Monday, July 25th – Layover in Dallas:

I took off out of Grand Rapids around 8am on that Monday and landed at DFW around 9:30am. Because I had a 6 hour layover, I had contacted a friend of mine that I had met when I did a study abroad in Prague back in 2010. Jade and her mom, Laura, were available and agreed to take time out of their day to pick me up at the airport and hang out with me for a bit.

I really had wanted to go downtown Dallas, but they didn’t think that we would have enough time to that. So, they took me to this little quaint town called Grapevine which is just outside of the DFW airport.

We had breakfast first, then we wandered the main street of Grapevine just chatting and wandering in and out of shops. It was really cool to tour a little bit of Texas before they had to rush me back to the airport to get on my plane.
Downtown Grapevine
The only pic I could get of Jade's mom - she's a dinkus!
Me and Jade
Best Tourist Picture Evar!

They dropped me off at my gate and I got inline to go back through security. I was really nervous that it would take me forever, but since my checked bags were already in the system and all I had was my carry-on, I think I got through security in less than 30 minutes.

I flew from Dallas to Anchorage, changed planes, then flew on to Fairbanks. I arrived at the airport around 9pm. Fairbanks is one of the larger cities in Alaska, but I was shocked as to how small their airport was! I think it was smaller than the Grand Rapids airport….I say this because they only had 2 baggage claim carousals and GR has 3! Haha.
The prop plane that took me to Fairbanks!

The hotel had their van pick me up and take me to the hotel, which was only a few miles away. I got in, settled down and let everyone know that I made it alive. I really couldn’t sleep, since I had slept the whole time on the airplanes, so I just watched TV and hung out. I figured that because I was so much farther North that it would be light a lot later than normal. Around midnight, it was still pretty light out, which I thought was kind of cool and crazy.
Almost midnight and it's this light outside!!
Tuesday, July 26th – Day in Fairbanks:

That morning, I got up to wander around Fairbanks for the day. The town is so small, I figured I didn’t need a car and I would just walk everywhere. The first place I went to was this wooden bowl factory which I accidentally discovered was in Fairbanks. I’m so glad that I decided to go there! All their bowls are hand crafted and you can watch them make the bowl right on site. They use a computer and laser to burn pictures and words into the bowl. It doesn’t sound exciting, but I thought it was really cool. I purchased a few bowls and headed back out to explore.
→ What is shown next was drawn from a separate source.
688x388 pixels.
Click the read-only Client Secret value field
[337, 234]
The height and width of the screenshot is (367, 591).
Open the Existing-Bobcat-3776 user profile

My next stop was this place called Pioneer Park. It totally reminded me of some attraction that you would find along Route 66 back in the 70s. It looks pretty dated and kitschy, but I actually had fun touring the place! They had a lot of artifacts from the gold rush era and they had centennial homes from the pioneer days that you could walk through.
Well Hello, 1960!





After Pioneer Park, I dropped off my purchases back at my hotel and then headed out for downtown Fairbanks. There was a walkway that ran alongside the Chena River that I could follow the entire way. Once downtown, I walked to all the little statues and markers that were on my tourist map that I got at the airport. One of the places I checked out was the Clay Street cemetery. It was really interesting and sad because most of the cemetery was filled with people who had come to Fairbanks in the early 1900’s when gold was discovered there. Some of the grave markers only had the person’s first name and date of death. It was incredible how many young men flocked to Alaska for gold, only to die suddenly in a terrible mining accident.
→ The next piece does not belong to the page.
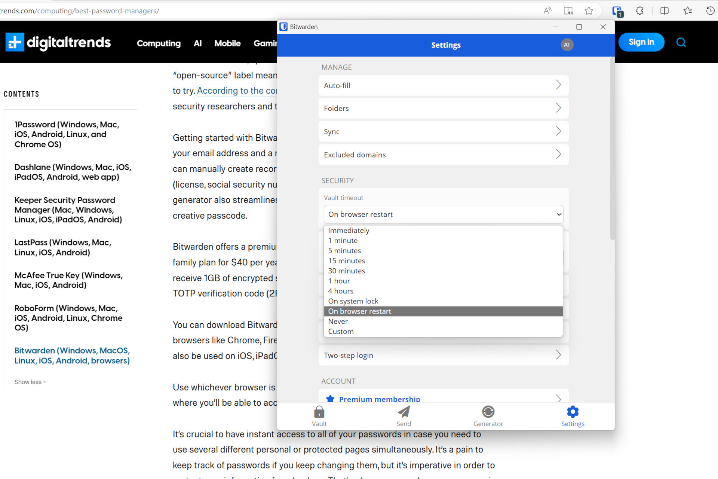Click the Send icon in bottom navigation
This screenshot has height=479, width=718.
coord(404,417)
Clay Street Cemetery Entrance



After that sobering tour; I started to head back to my hotel for the night. One the way back, I did come across this unique looking house that advertised selling Alaskan gifts. I went inside to check it out. I quickly realized that this house was full to the brim of nothing but crap. It was something that you would see in the movies. As I walked around, I didn’t even see one person, all I heard was odd banging from a distance room. After about 1 min I got the heck out of there before I was kidnapped and placed in the cellar! After that I just walked back to my hotel room, got some food for the night and organized all my hiking gear for the big meet up the next day!
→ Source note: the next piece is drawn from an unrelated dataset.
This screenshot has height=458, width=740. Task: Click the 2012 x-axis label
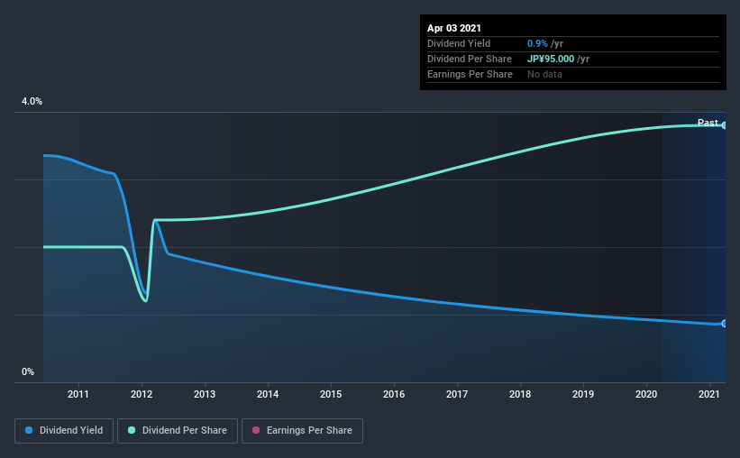142,394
Wednesday, July 27th – Flying to the back country:

The plan was for me to meet up with Jule, the hiking guide, at Wright Air Service. This was a private air service that was connected to the main Fairbanks airport. Once I got there, I spotted Jule and 2 other hikers organizing their stuff. Stephanie and Giles were from New York and this was going to be their first Alaskan hike. After introductions, we got all of our gear ready to be loaded onto the plane. The ‘terminal’ consisted of 3 service desks, weight scales, 2 single bathrooms and a handful of seats to wait for your flight. Once inside, Jule got our flight information and we just waited. At this time, we found our other hiker, Sonya, who was from Wisconsin and it was her first time hiking in Alaska as well.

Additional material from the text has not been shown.